* **Questions**:
1. Indiquez la date à laquelle l'opération de Wanda Poltawska avait été fixée, d'après l'extrait.
2. Recopiez le passage de l'extrait qui va de "Comment s’y prendre" jusqu'à "confie-t-il à Aleteia." inclus.

* **Extrait de page**:
========================================
Se battre ensemble “pour sa santé et pour sa vie”.
Comme elle le décrit dans son ouvrage “Journal d’une amitié” (Médiaspaul), elle décide d’écrire une lettre à Karol Wojtyla, son ami spirituel de toujours, pour lui confier la mauvaise nouvelle en secret. Comprenant que son amie est tentée d’abandonner les traitements nécessaires, le futur pape lui répond aussitôt en lui demandant de “tout dire à son mari”. Selon lui, il était très important pour que le couple se batte ensemble “pour sa santé et pour sa vie”. Quelques jours plus tard, Wanda Poltawska confie tout à son époux et prend la décision de se faire opérer. La date est fixée au jeudi 22 novembre 1962. Mais finalement elle n’aura pas lieu. Wanda a été miraculeusement guérie par l’intercession de Padre Pio.
Comment s’y prendre ?
“Tout dépend de la relation que l’on entretient avec la personne”, note Catherine Mognolle. Des propos qui trouvent écho dans l’histoire de Paul, 55 ans. “Lorsque j’ai appris que j’étais atteint d’un cancer du poumon, j’en ai tout de suite parlé à ma femme. En revanche, je n’ai rien dit à ma famille. Je ne les trouve pas sincères, nous avons un passé difficile ensemble. Je sais que si je leur en parle, ils vont tout de suite penser à l’héritage…”, confie-t-il à Aleteia.
========================================
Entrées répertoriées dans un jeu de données

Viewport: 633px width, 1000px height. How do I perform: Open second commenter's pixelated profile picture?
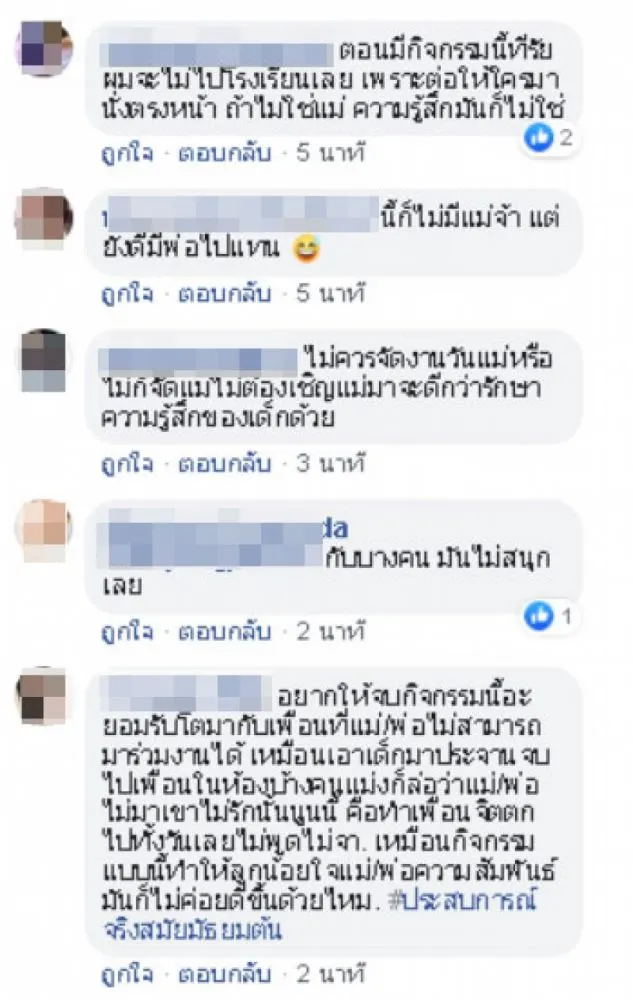pyautogui.click(x=43, y=217)
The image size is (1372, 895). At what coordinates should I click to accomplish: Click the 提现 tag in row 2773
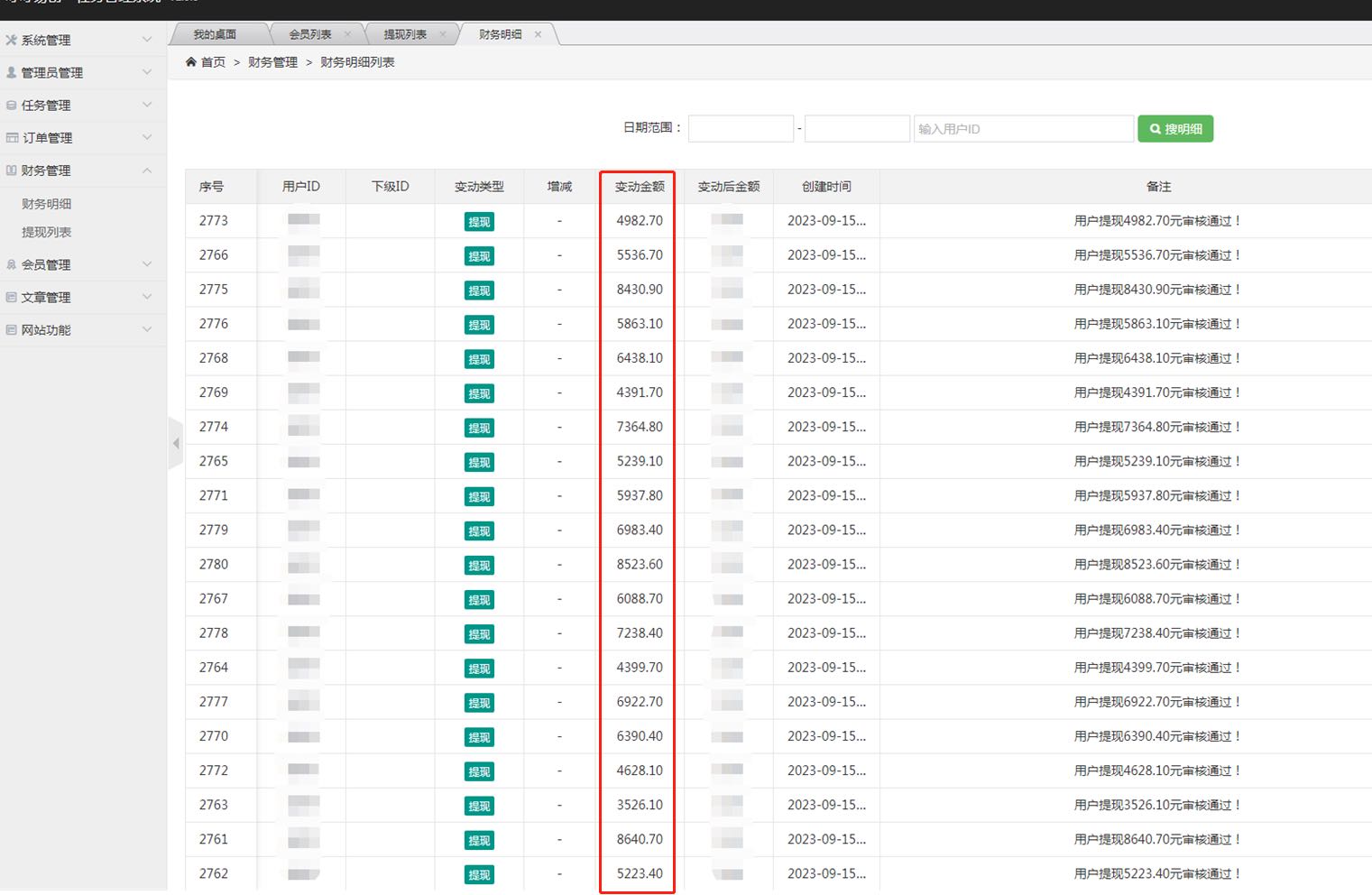pyautogui.click(x=479, y=222)
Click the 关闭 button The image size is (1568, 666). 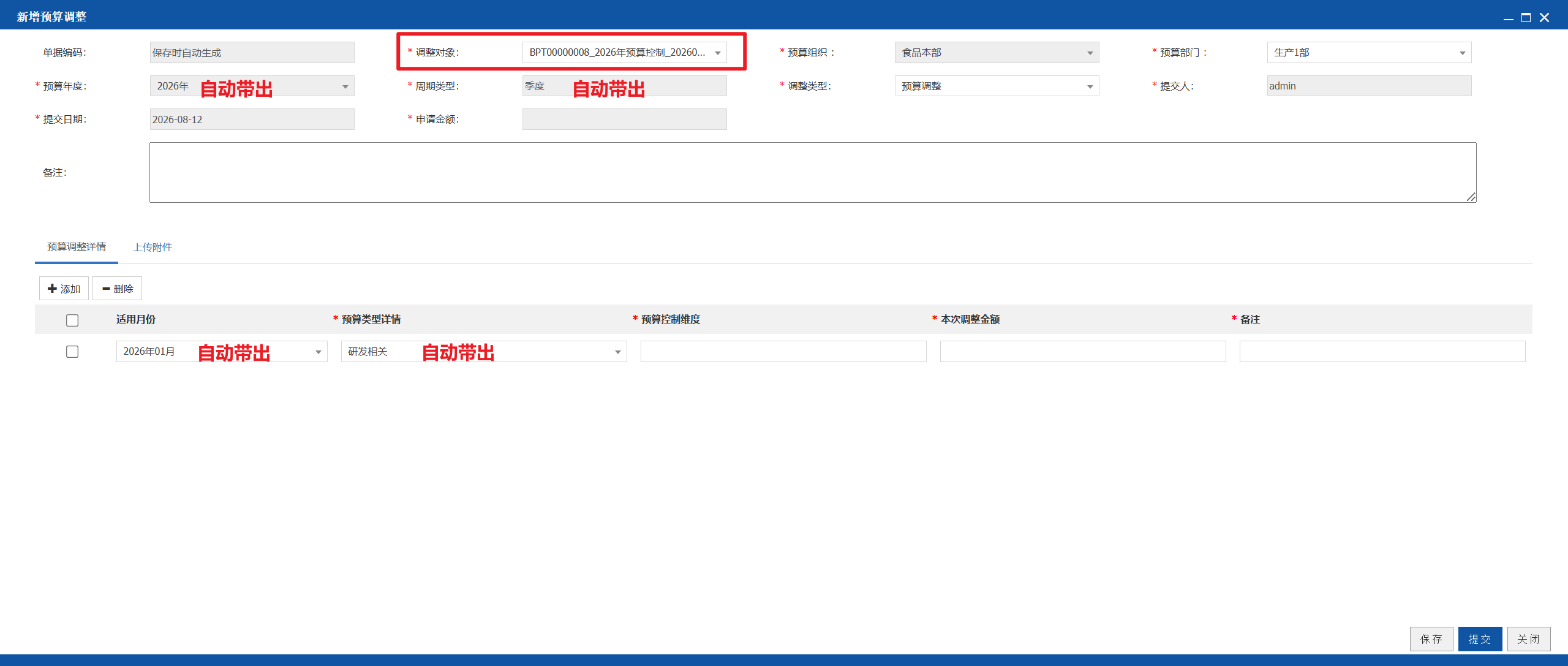coord(1529,639)
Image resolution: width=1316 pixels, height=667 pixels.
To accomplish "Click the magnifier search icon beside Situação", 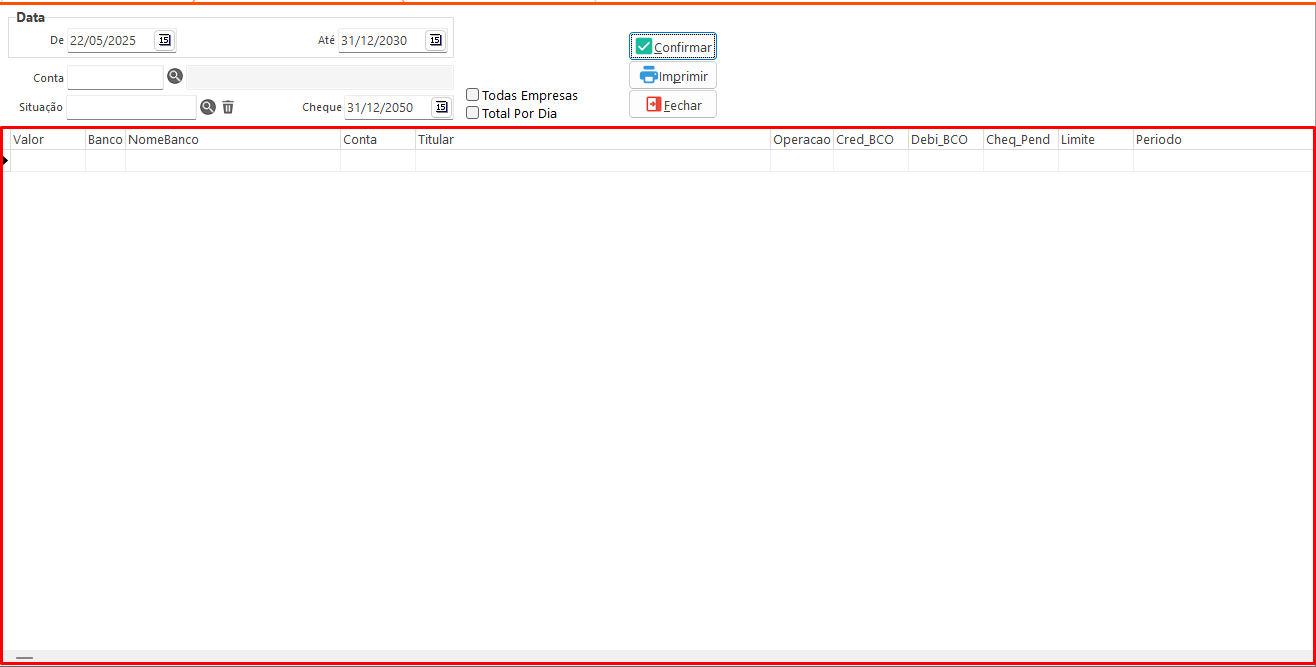I will [208, 107].
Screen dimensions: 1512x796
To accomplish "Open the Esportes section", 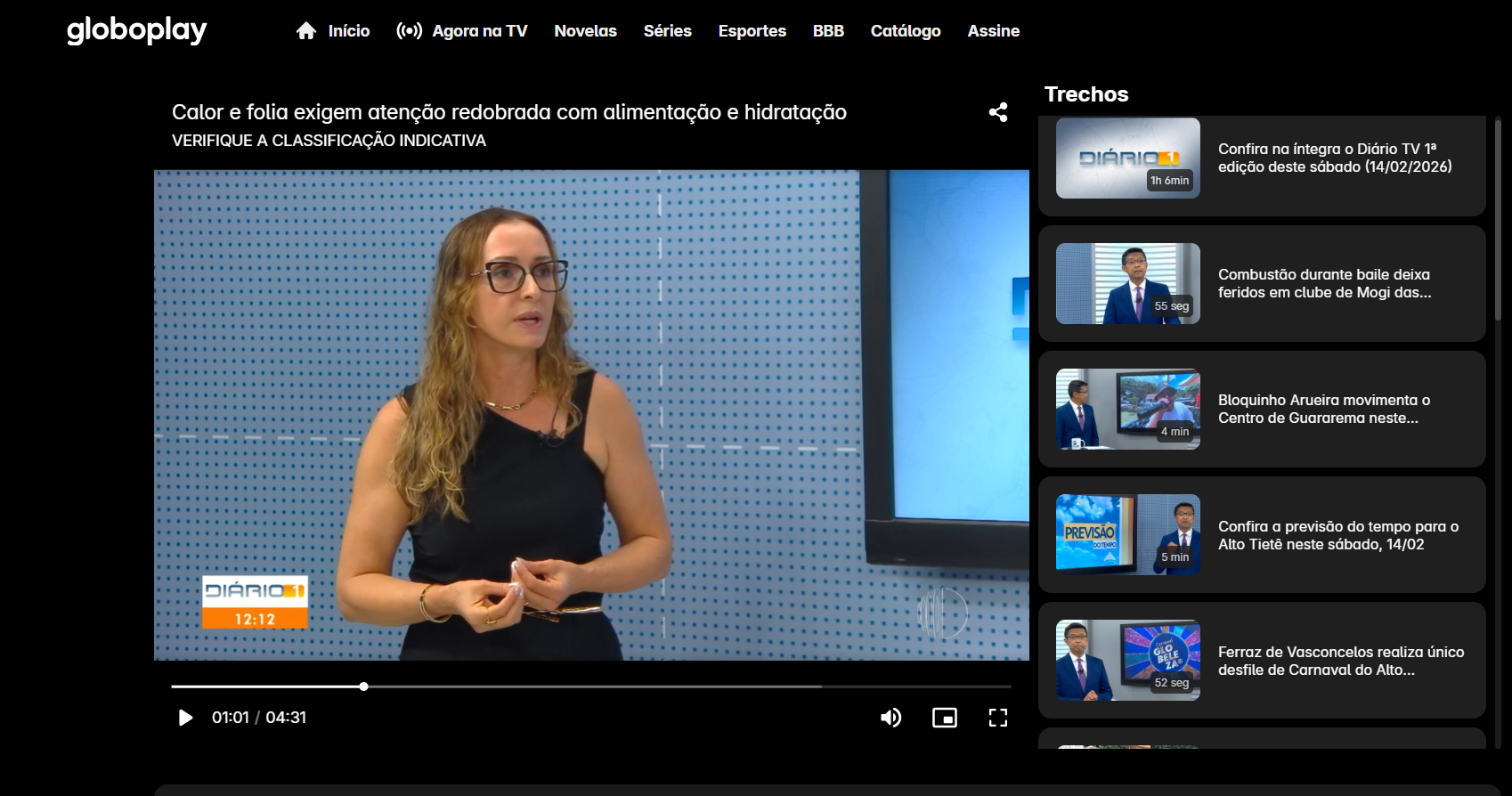I will tap(752, 31).
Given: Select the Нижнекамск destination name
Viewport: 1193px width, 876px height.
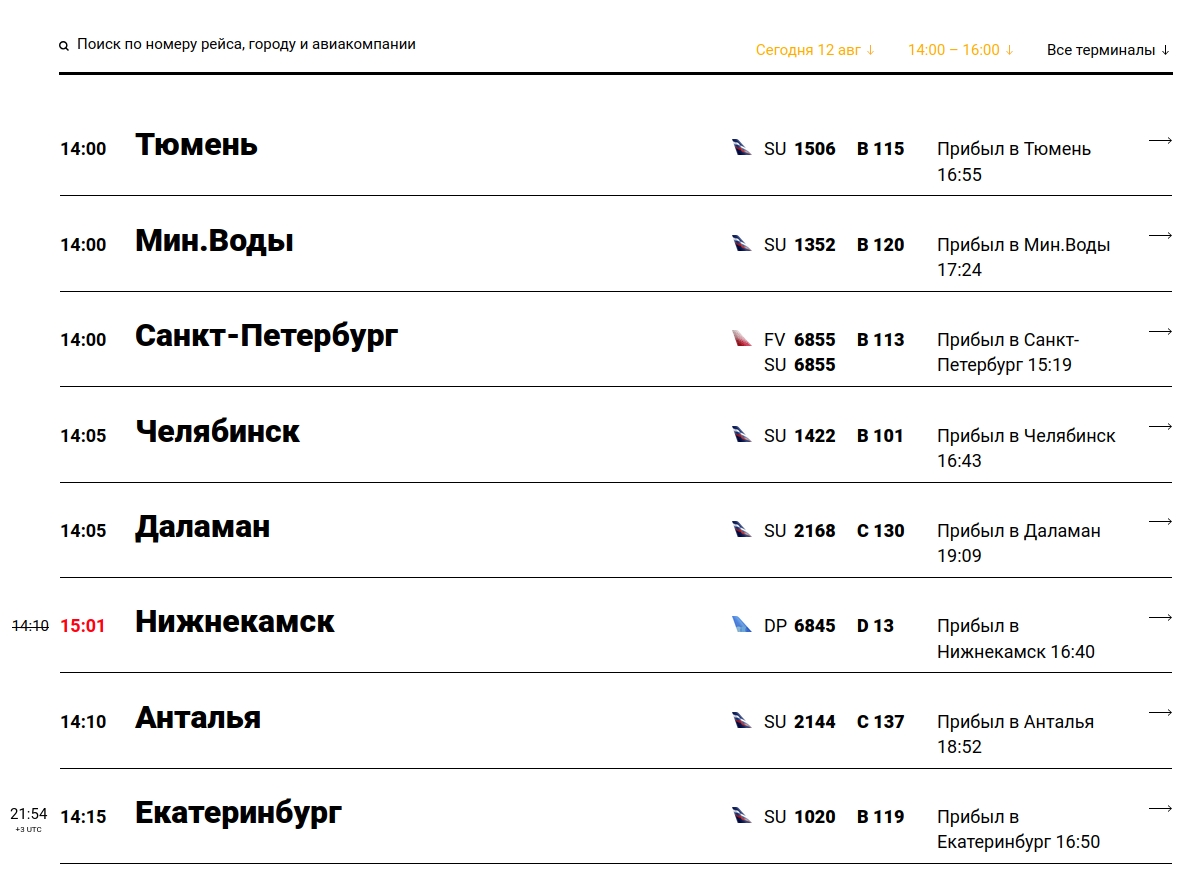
========================================
* **Corrigé**:
1. Au jeudi 22 novembre 1962.

2.
Comment s’y prendre ?
“Tout dépend de la relation que l’on entretient avec la personne”, note Catherine Mognolle. Des propos qui trouvent écho dans l’histoire de Paul, 55 ans. “Lorsque j’ai appris que j’étais atteint d’un cancer du poumon, j’en ai tout de suite parlé à ma femme. En revanche, je n’ai rien dit à ma famille. Je ne les trouve pas sincères, nous avons un passé difficile ensemble. Je sais que si je leur en parle, ils vont tout de suite penser à l’héritage…”, confie-t-il à Aleteia.